*** Input records Section Begins ***
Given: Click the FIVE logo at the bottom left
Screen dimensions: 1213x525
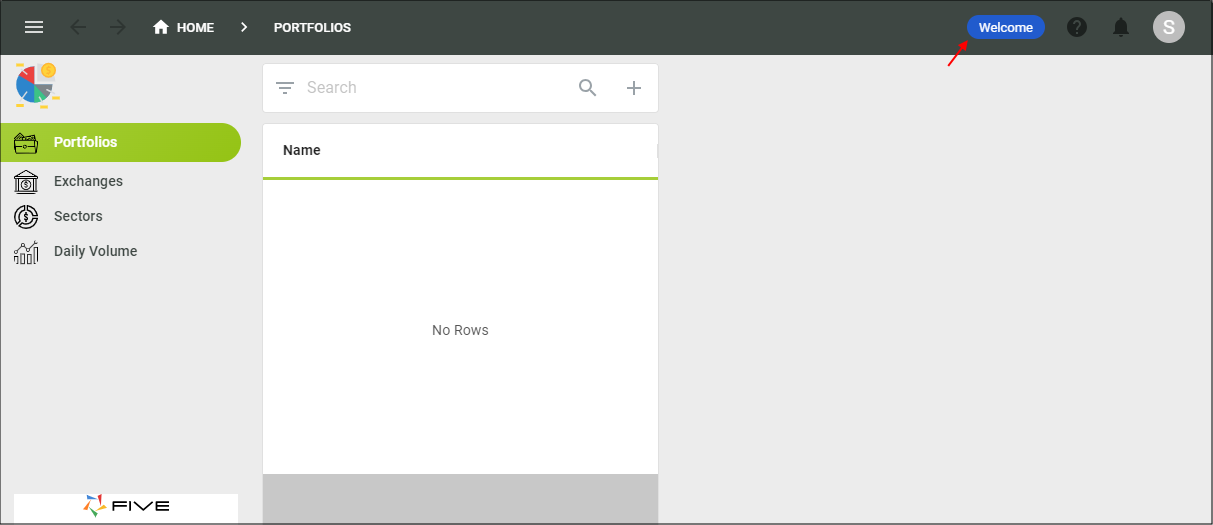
*** Input records Section Ends ***
*** Input records Section Begins ***
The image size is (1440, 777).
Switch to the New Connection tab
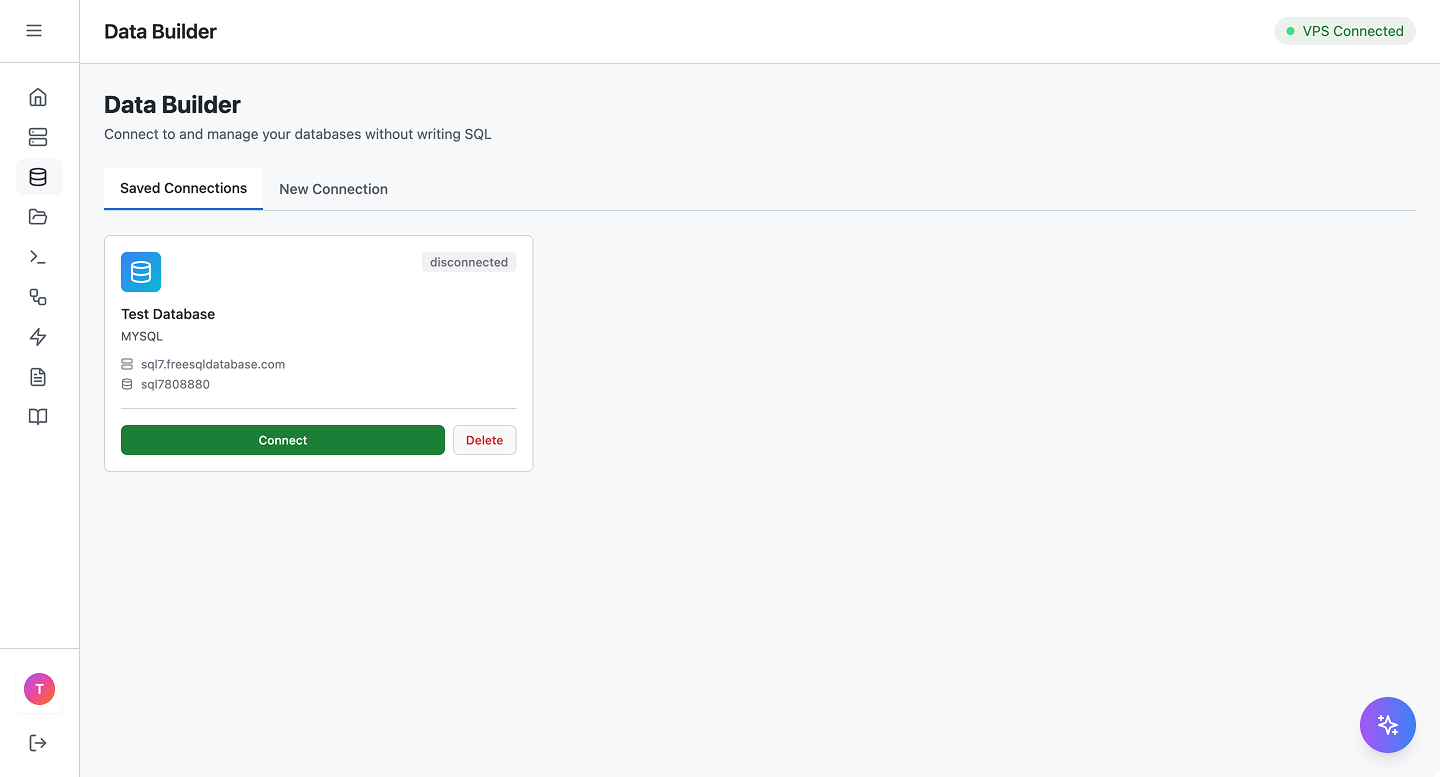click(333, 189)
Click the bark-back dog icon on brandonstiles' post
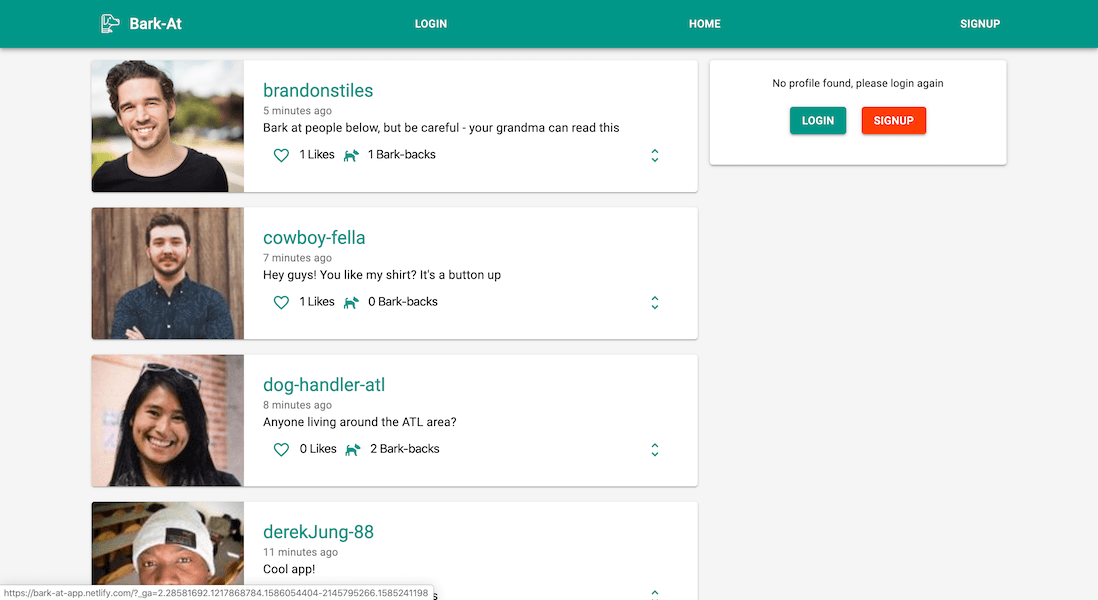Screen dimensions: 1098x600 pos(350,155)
*** Input records Section Ends ***
*** Input records Section Begins ***
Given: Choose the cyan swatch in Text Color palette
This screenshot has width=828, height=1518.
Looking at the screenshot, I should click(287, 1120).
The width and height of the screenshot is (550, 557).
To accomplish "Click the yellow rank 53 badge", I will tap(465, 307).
*** Input records Section Ends ***
> _Description of the task_:
Looking at the records above, return exactly the lines from the line with "Given: Click the FIVE logo at the bottom left" to the line with "Screen dimensions: 1213x525", both ends included.

> _Output below_:
Given: Click the FIVE logo at the bottom left
Screen dimensions: 1213x525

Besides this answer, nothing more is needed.